* _Instructions for the task_: Output the lines of the listing starting at the line containing "You are a computer-use" and ending at the line containing "Image resolution: width=1568" as a JSON list of strings, one string per line, skipping blank lines. Leave the pictures out of the answer.

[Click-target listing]
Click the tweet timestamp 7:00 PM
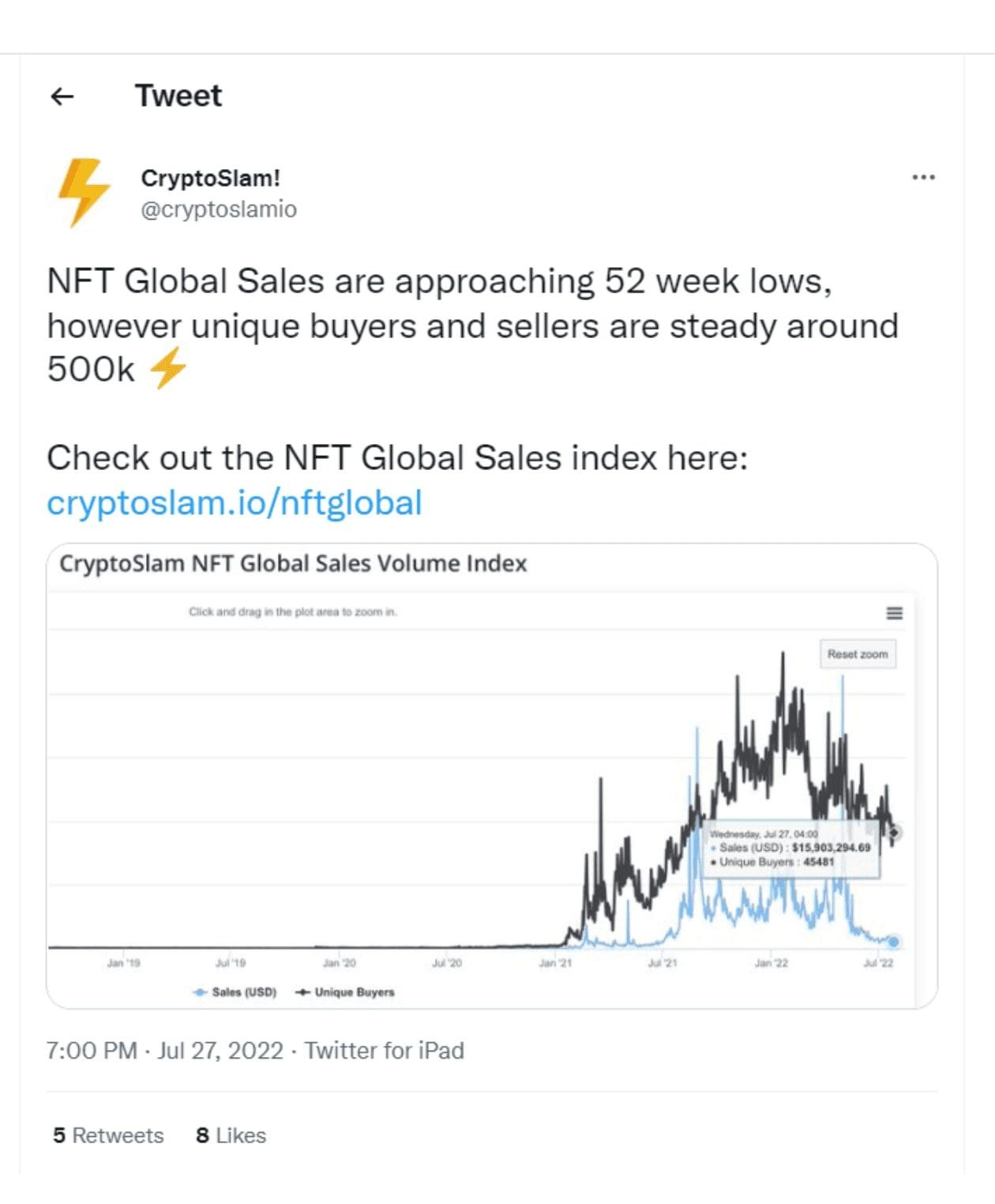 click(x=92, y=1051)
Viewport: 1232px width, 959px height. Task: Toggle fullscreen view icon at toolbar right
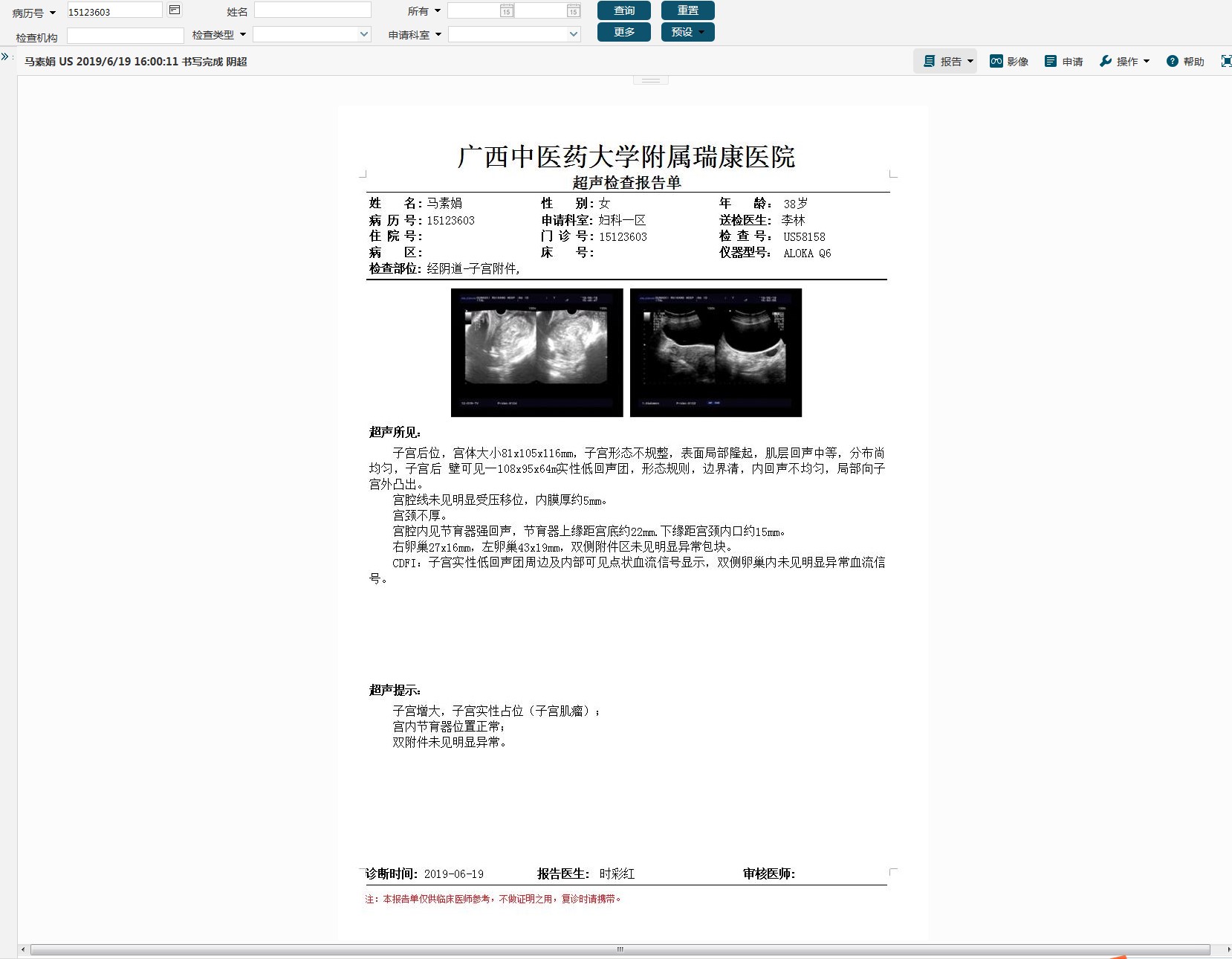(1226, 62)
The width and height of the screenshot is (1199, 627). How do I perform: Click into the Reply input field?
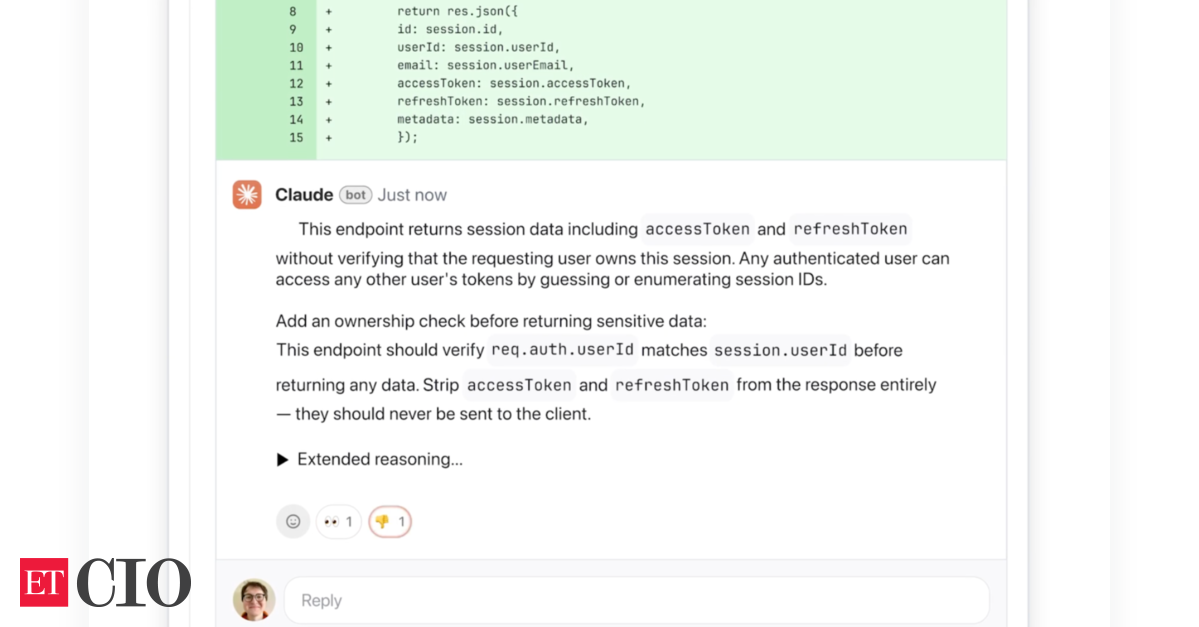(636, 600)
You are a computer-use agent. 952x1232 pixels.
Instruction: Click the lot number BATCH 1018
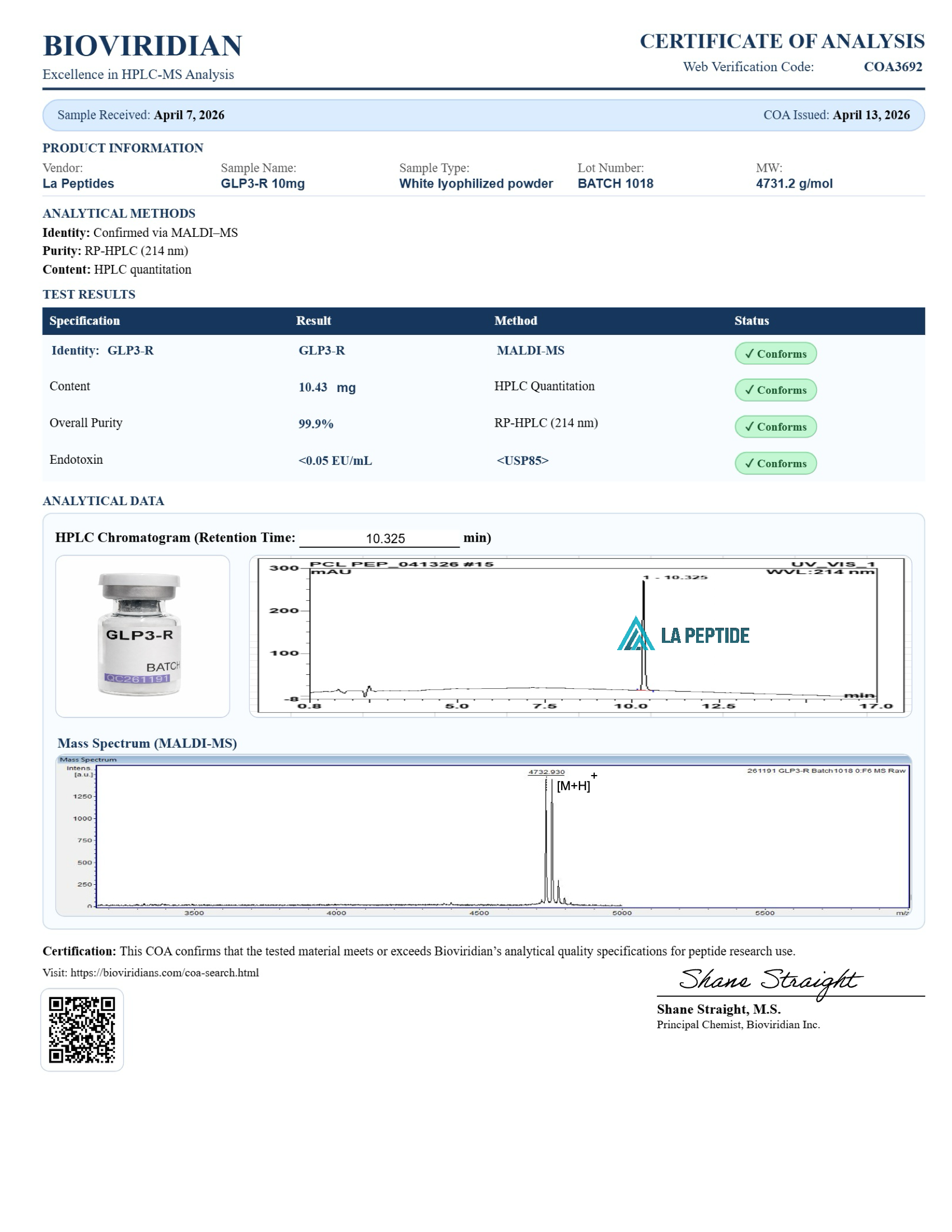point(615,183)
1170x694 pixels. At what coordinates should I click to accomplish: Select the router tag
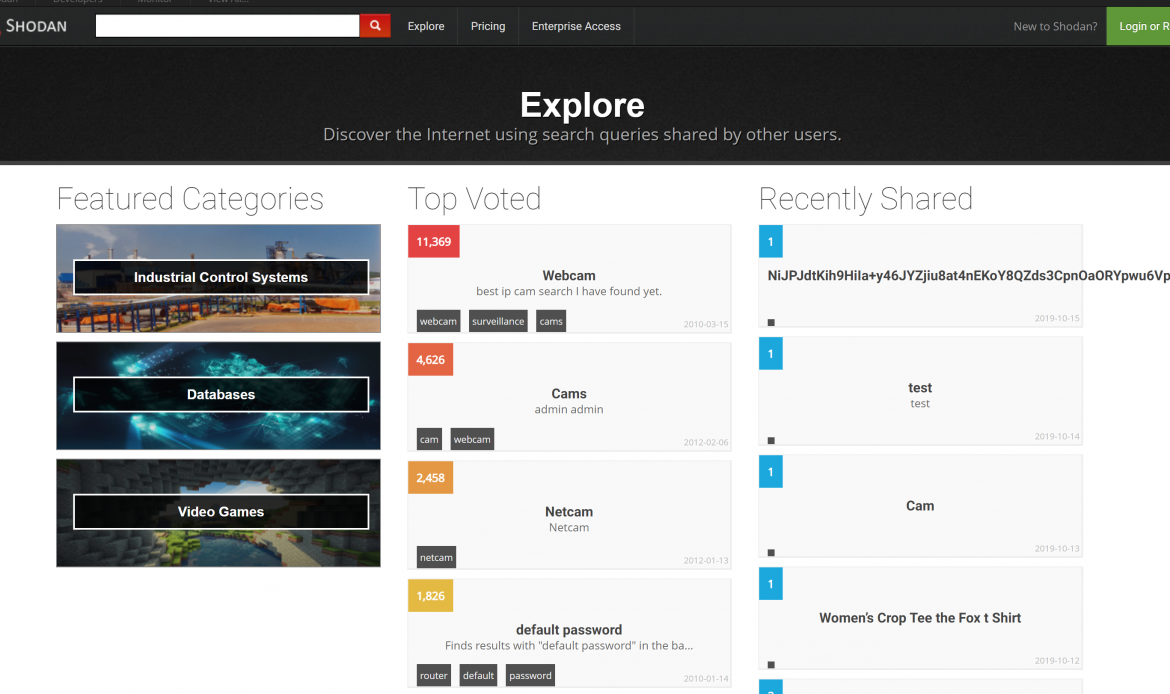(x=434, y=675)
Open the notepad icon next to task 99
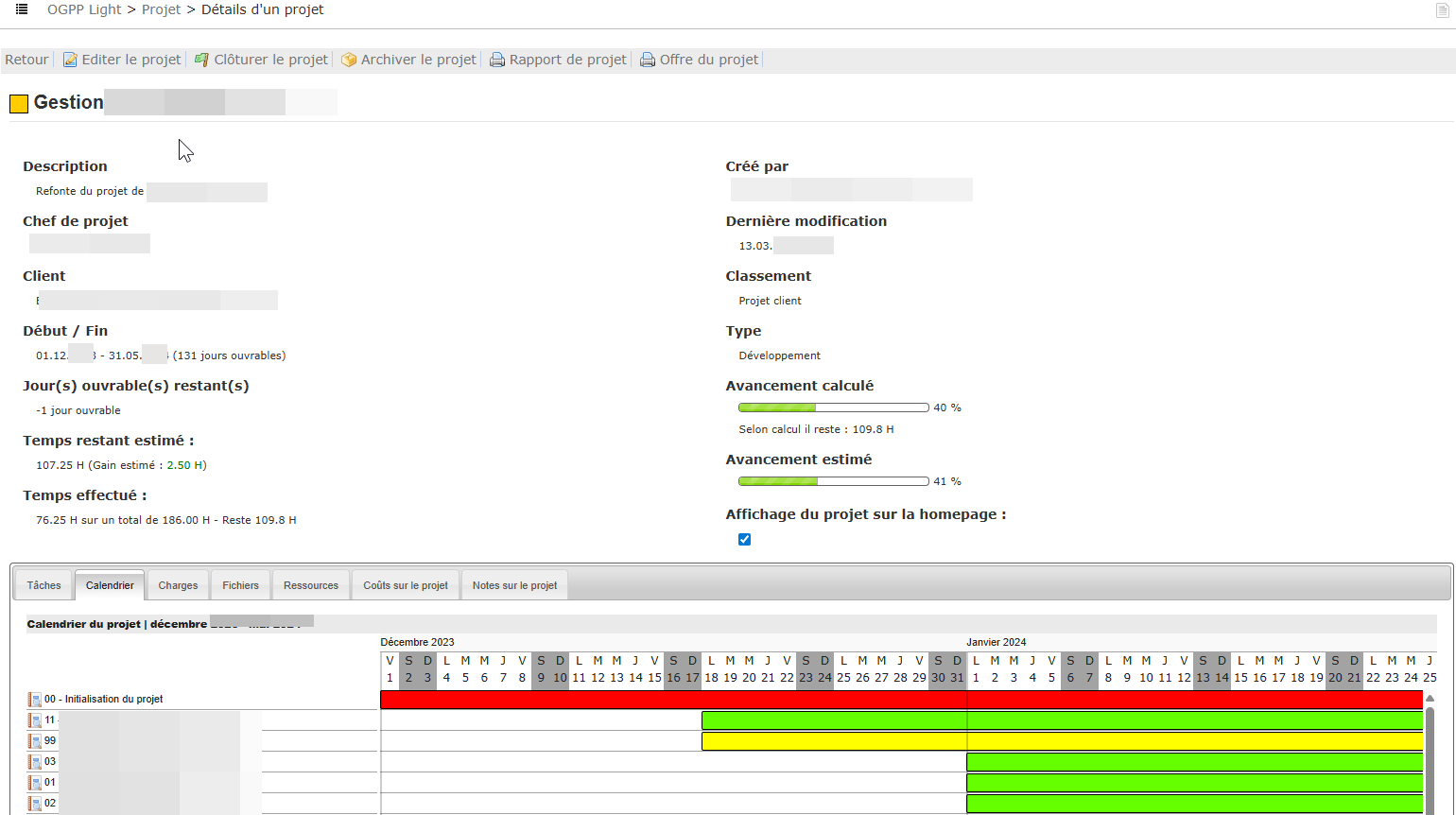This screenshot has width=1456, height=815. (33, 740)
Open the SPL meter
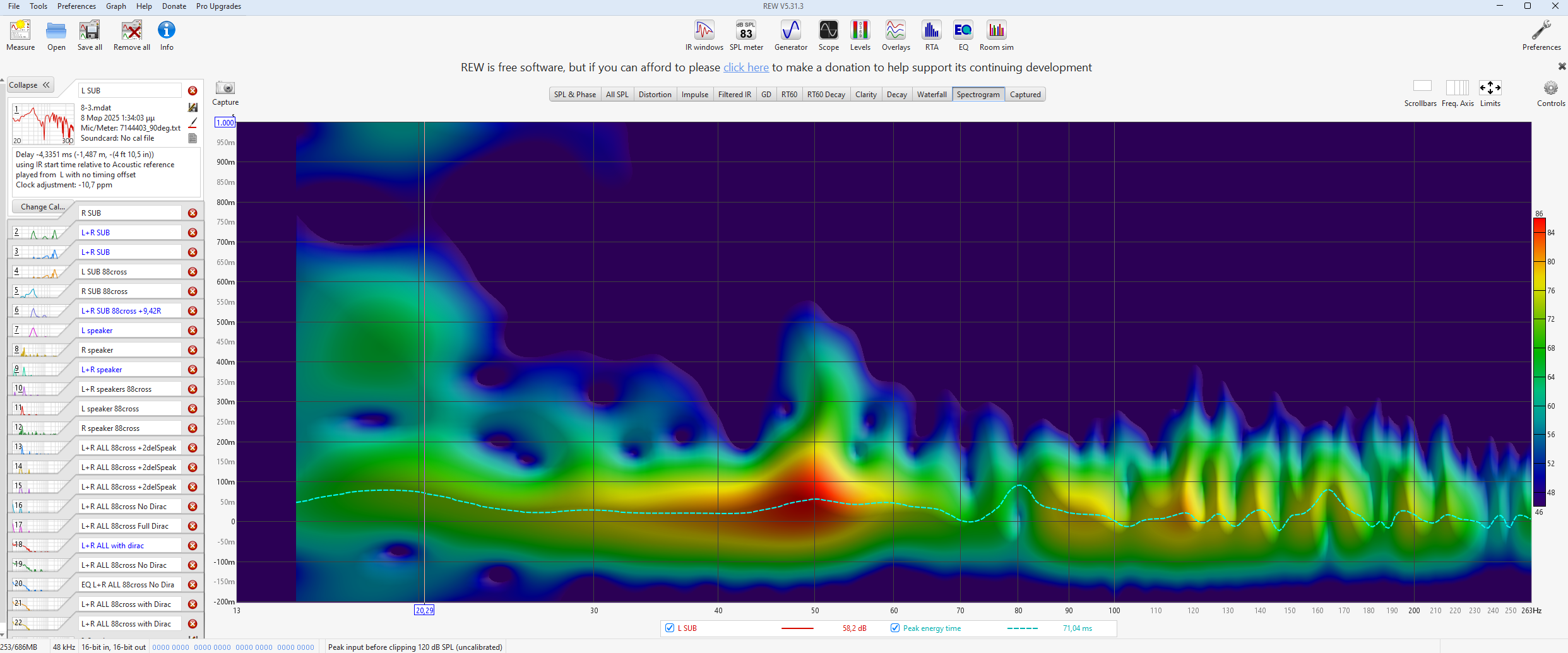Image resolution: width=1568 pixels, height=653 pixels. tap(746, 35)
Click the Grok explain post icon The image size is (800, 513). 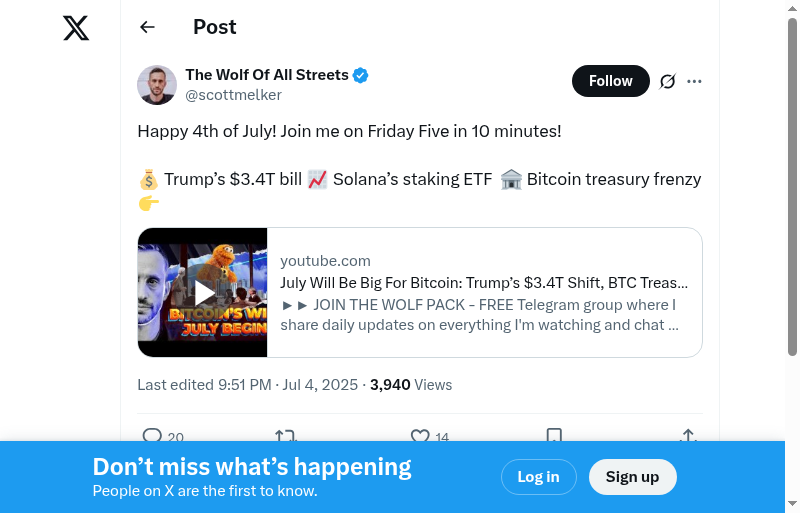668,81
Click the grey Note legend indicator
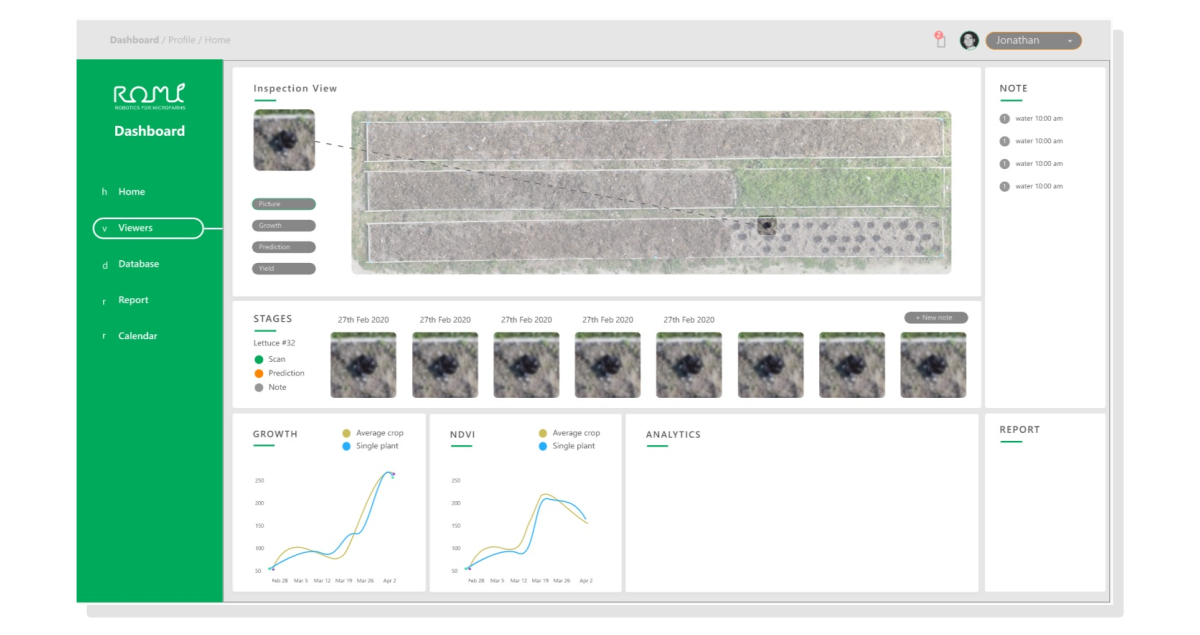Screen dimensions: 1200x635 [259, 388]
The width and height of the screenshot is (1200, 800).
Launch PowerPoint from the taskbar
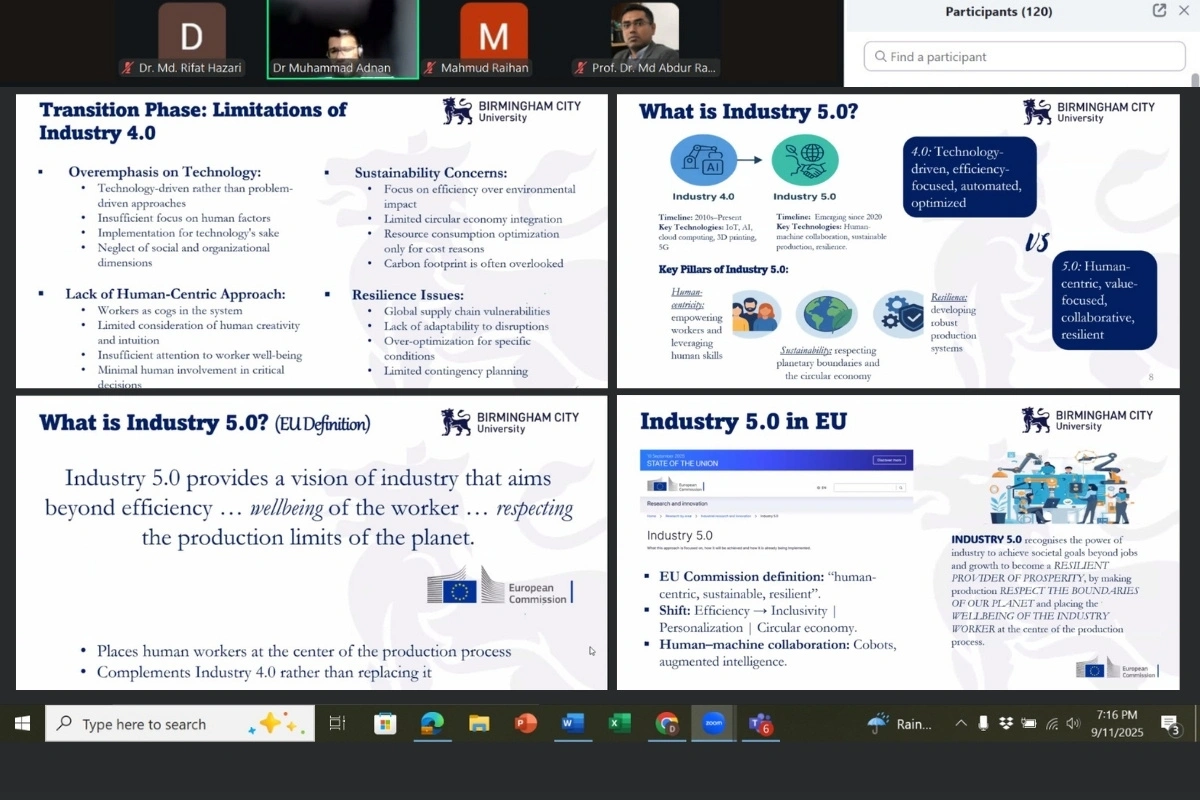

* _Solution for this exercise_:
[
  "You are a computer-use agent. 952x1232 pixels.",
  "Instruction: Click the lot number BATCH 1018",
  "point(615,183)",
  "1170x694 pixels. At what coordinates should I click to accomplish: Select the router tag",
  "(x=434, y=675)",
  "Open the notepad icon next to task 99",
  "This screenshot has width=1456, height=815. (33, 740)",
  "Open the SPL meter",
  "Image resolution: width=1568 pixels, height=653 pixels. tap(746, 35)"
]